The decentralization of science, including climate science

If you would like takes on Climategate different from my own, here are Megan McArdle, Seth Roberts, and Clive Crook, plus I have mislaid a Bob Murphy post, maybe he can leave the link in the comments (it's here). 

I am by no means an expert in climate science but I will explain in more detail why I would stress different issues.  (Please do set me straight where I am wrong.)  I see science, including climate science, as very much a decentralized process, based on the collective efforts of thousands of researchers.  The evidence for our current understanding of climate change also comes from a wide variety of disciplines, including chemistry, meteorology, oceanography, geography, tree ring studies, ice sheet studies, and a good body of theory, which has held up well.  These results all point in broadly similar directions.  Call me naive but, with apologies to Robert Sugden, I don't think many scientific results depend on what comes out of East Anglia, even if you include its emailing affiliates from Penn State and the like.  Even very, very simple climate models generate many of the basic results.

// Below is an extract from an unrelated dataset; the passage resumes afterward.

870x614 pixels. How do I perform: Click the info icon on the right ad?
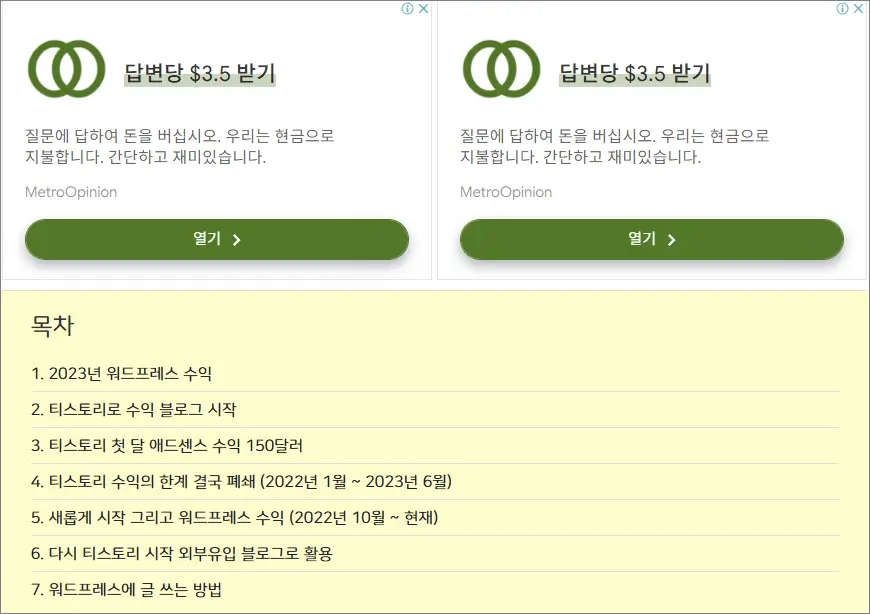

It's correct to claim that East Anglia is a "central player" in climate change studies and that the IPCC looks to its estimates, as most sources report.  It's no less important that other, competing models — in a competitive scientific framework — support similar perspectives.  Here's a sentence from the unit's own account of its origins:

It is likely that CRU ranks only behind NCEP/NCAR, ECMWF (ERA-40) and NCDC as the acknowledged primary data source by climate scientists around the world.

In other words, it's not the only source.  I simply don't think that all those other scientific units are controlled by people who hate capitalism, or SUVs, and wish to conspire to destroy them and succeed in faking and twisting the data.  Or if you want to look outside the "conspiracy," consider this short bit:

“We knew about global warming long before you read about it in your newspapers,” says Niels Gundel, as he cocks his rifle and peers out across the water. He is speaking Greenlandic, with a tour guide acting as interpreter.

And:

I find myself grasping at reasons to be hopeful. The Arctic has been subject to some natural warming in the past: there was a brief heating in the Middle Ages. Couldn’t it be happening again? I couldn’t find a single scientist who said this was the primary cause. The warming in the past was localised, affecting only parts of the Arctic; this is affecting everywhere, all at once. 

In the last two years I recall seeing numerous (distinct) new findings, all along the lines of "climate change may be accelerating,"  As far as I can tell, most of these new results do not rely on East Anglia per se.

I'm open to persuasion — I would love to think climate change is not a problem and sadly I don't think it's a problem we will succeed in solving – but so far I haven't seen the discussions of ClimateGate address these points in a manner which would change my mind.